BJP and its leaders can scent defeat in the upcoming Assembly Elections in several states. The impact of the farmers’ movement victory; unprecedentedly severe unemployment and price rise; defection of a key BJP leader in UP to the rival SP: all these are signs that the Modi regime and the BJP are able to read very well.
Its fear of defeat is pushing the BJP to adopt desperate measures. The Prime Minister’s “security breach” gimmick betrays this desperation. The PMO claims that a farmers protest on a Punjab flyover was a conspiracy engineered by the Congress Government of Punjab to endanger the PM’s life. But the facts do not add up. It is not the Punjab police but the SPG, a force controlled by his own Central Government, that takes decisions about the PM’s travel route. Moreover, it is clear that supporters of the PM were much closer to his cavalcade than the protestors. Also, the farmers’ protest had been ongoing long before the State Government could have learned of the PM’s and SPG’s decision to travel by road. The protestors could not have known of the PM’s road travel or his route when they gathered at the protest spot. The Prime Minister has cancelled physical rallies on many occasions in the past. On this occasion why did he insist on taking a long road route when inclement weather made helicopter travel unsafe? Was the whole episode manufactured in order to create a diversionary discourse towards elections, or even to create a pretext for conducting elections under President’s Rule in Punjab as demanded by BJP’s Haryana Chief Minister? Many rightwing Twitter handles including one belonging to a BJP MLA from Bithoor in UP threatened to reenact “1984” (i.e a massacre of Sikhs) in the wake of the claims of a “security breach” in Punjab. By stoking anti-Sikh, anti-Punjab, and anti-farmer sentiments for electoral returns, the BJP is reopening deep wounds and playing with fire.

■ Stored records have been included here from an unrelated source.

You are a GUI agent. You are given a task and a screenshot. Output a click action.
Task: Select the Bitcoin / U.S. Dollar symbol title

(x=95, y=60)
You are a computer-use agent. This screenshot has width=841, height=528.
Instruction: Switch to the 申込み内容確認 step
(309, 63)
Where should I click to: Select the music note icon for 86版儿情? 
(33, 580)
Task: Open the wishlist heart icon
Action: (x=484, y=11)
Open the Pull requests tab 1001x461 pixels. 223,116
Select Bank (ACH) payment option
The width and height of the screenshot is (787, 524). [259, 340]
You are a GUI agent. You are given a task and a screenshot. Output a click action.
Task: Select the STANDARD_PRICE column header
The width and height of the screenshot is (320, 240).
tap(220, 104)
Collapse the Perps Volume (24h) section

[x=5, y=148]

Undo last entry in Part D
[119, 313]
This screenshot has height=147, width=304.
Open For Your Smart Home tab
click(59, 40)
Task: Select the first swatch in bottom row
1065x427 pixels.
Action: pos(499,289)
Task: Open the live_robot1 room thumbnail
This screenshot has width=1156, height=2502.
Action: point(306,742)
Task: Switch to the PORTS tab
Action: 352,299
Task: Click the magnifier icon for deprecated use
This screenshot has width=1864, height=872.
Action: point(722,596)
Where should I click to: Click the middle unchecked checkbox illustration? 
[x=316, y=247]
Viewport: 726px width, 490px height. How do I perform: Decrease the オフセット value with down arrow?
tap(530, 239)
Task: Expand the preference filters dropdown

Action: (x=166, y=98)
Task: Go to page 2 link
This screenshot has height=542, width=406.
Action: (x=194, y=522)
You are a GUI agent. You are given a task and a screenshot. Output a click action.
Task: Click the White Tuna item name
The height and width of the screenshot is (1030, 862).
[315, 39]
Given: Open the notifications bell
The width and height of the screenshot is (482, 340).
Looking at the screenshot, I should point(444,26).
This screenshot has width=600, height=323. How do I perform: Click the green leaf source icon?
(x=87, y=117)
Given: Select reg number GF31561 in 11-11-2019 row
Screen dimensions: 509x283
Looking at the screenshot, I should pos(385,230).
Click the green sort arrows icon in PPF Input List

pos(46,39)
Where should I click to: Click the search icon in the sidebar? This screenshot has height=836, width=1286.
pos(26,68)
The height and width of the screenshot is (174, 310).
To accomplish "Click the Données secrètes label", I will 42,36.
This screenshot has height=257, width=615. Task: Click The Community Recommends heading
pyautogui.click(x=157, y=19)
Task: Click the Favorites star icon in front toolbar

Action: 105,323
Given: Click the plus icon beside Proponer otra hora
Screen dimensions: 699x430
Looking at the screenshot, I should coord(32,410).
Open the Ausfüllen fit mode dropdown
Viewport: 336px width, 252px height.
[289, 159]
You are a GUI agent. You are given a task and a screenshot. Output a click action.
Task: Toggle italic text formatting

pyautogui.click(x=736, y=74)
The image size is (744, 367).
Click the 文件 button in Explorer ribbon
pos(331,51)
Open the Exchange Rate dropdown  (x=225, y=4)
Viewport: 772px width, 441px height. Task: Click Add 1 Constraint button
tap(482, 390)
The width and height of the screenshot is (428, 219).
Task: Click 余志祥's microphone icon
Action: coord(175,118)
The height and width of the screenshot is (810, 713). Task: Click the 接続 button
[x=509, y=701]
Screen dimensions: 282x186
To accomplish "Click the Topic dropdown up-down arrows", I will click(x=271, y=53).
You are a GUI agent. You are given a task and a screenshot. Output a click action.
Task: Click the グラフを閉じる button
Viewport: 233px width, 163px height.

Meanwhile, UP Chief Minister Yogi Adityanath is explicitly seeking to turn the Assembly Elections into a war of the majority Hindu community against the minority Muslim one, by declaring that the elections are now “a battle of 80% vs 20%”. The Deputy CM of UP Keshav Prasad Maurya, asked by a BBC interviewer about the calls for genocide of Muslims at “Dharam Sansads”, began by defending the genocidal speeches, then lost his temper, snatching the Covid-19 mask from the reporter’s face and asking his security men to delete the cameraperson’s footage. All these are further signs of the BJP’s desperation.
In the Assembly elections, it is the people who are the most consistent and reliable opposition. This people’s opposition must accept the challenge to firmly resist and rebuff the violent threats to Muslim and Sikh minorities; build a rock-solid unity of farmers and workers across all boundaries of faith and community; refuse to let the BJP divide the nation on communal lines; and keep the elections focused on the key issues of “kheti, kamai, padhai, davai, mahangai”: agriculture, jobs, education, healthcare, price rise.